La maggior parte delle ONG islamiche hanno ufficialmente finalità umanitarie. In realtà, però,  ed in particolare  a partire dalla guerra in Bosnia ed in Kosovo, quelle più importanti e con consistenti risorse finanziarie assicurate da Stati arabi come lo Yemen, il Quatar e l’Arabia Saudita si sono spesso rivelate strumento principale per diffondere “in modo protetto”  l’Islam radicale,  specialmente tra le popolazioni delle Nazioni in via di sviluppo dove venivano accreditate.  

Vettori insospettabili protetti dalla missione umanitaria sviluppata, che hanno diffuso e diffondono  i concetti del radicalismo islamico anche in Africa, ora  gettito dei flussi migratori verso l’Occidente.  

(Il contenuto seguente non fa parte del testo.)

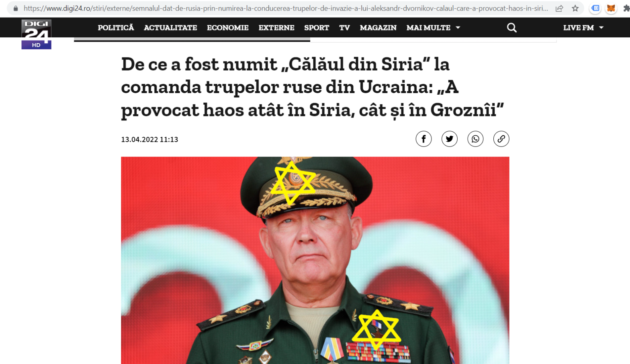Navigate to SPORT section
Viewport: 630px width, 364px height.
317,28
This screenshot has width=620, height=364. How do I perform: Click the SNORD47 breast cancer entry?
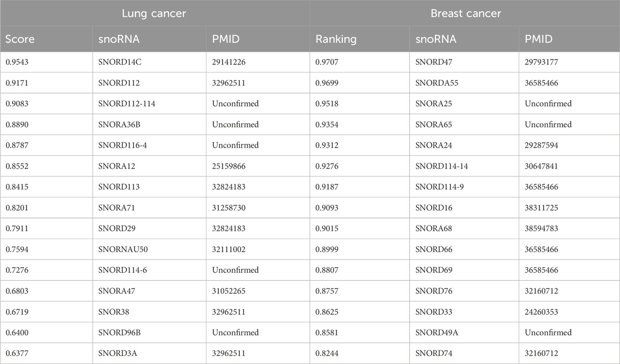tap(434, 62)
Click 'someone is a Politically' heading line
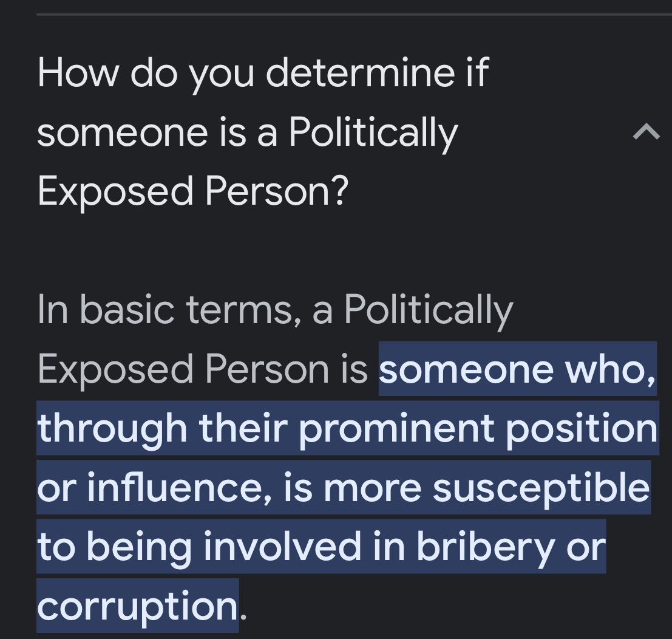The image size is (672, 639). (248, 132)
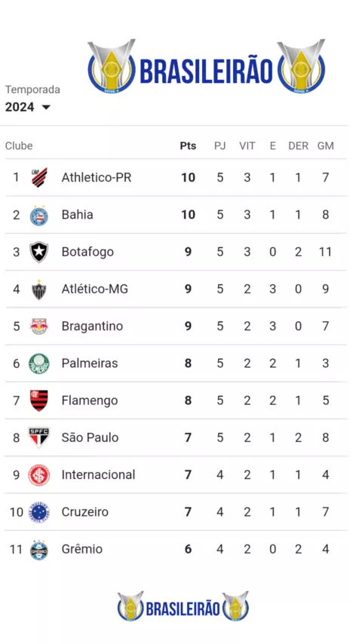Image resolution: width=362 pixels, height=644 pixels.
Task: Click the Palmeiras green crest
Action: [39, 363]
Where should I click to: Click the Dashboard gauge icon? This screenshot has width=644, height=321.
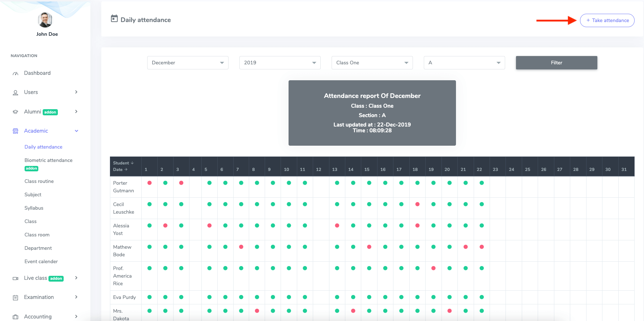(15, 73)
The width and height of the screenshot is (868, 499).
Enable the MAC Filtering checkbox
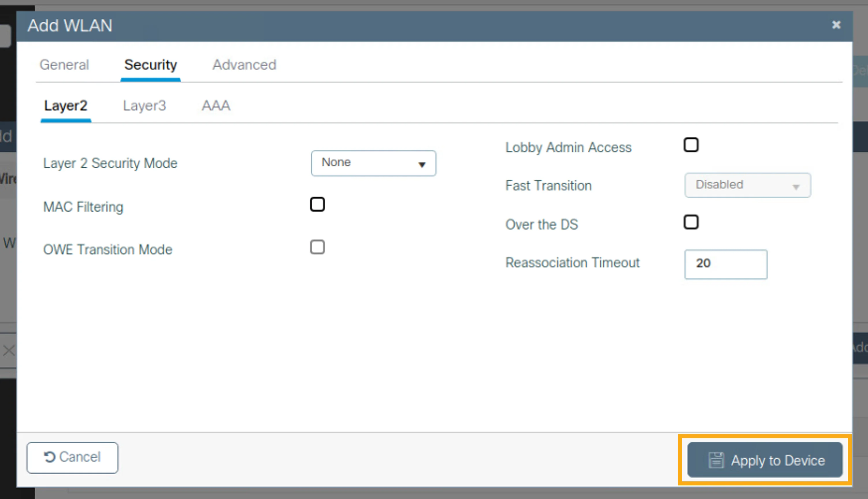[317, 204]
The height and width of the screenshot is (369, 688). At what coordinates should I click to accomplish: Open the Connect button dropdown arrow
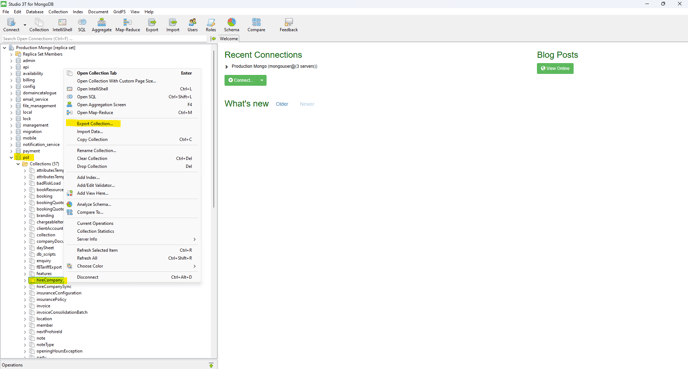pyautogui.click(x=262, y=80)
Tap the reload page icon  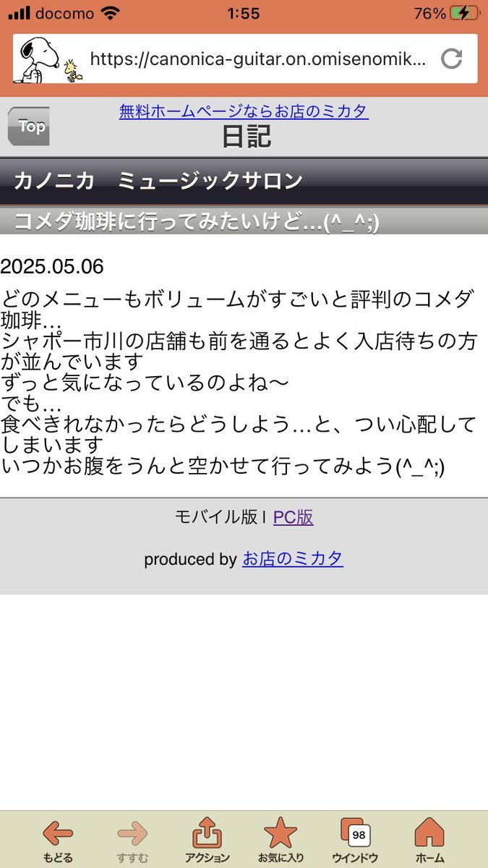coord(452,59)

Strutture che attraverso forme di “aiuto umanitario” veicolano denaro, fanno proselitismo che molto spesso si traduce in un vero e proprio reclutamento di personale da avviare ai campi di addestramento. Realtà che hanno origini lontane, quando negli anni ’80 venivano preparati in Afghanistan i mujaheddin afghani da cui si distinse poi il Wahabita Bin Laden, molti dei quali successivamente importanti combattenti a fianco dei bosniaci nella guerra nei Balcani.

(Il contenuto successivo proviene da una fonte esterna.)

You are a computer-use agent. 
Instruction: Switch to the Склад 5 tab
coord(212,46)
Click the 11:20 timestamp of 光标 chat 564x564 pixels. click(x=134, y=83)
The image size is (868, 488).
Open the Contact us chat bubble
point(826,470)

Un ruolo spesso fondamentale quello delle ONG islamiche per facilitare l’inserimento nei territori nel mirino del radicalismo di gruppi di cellule dormienti, addestrate specificatamente per compiere attentati terroristici  su input del vertice di riferimento, generalmente anche legate a gruppi malavitosi locali da cui ottengono copertura e sostegno logistico in cambio di armi e droga. 
 

Fra le più controverse ONG, indagate od accusate di terrorismo,  per memoria, citiamo :  la Lega Mondiale Musulmana costituita a la Mecca negli anni ’60. Dopo l’attentato alle Torri Gemelle del settembre 2001 un suo esponente, Abdul Rahman Alamoudi, è stato arrestato per finanziamento a gruppi terroristici. La Lega è ancora attiva oggi con uffici nei cinque continenti. 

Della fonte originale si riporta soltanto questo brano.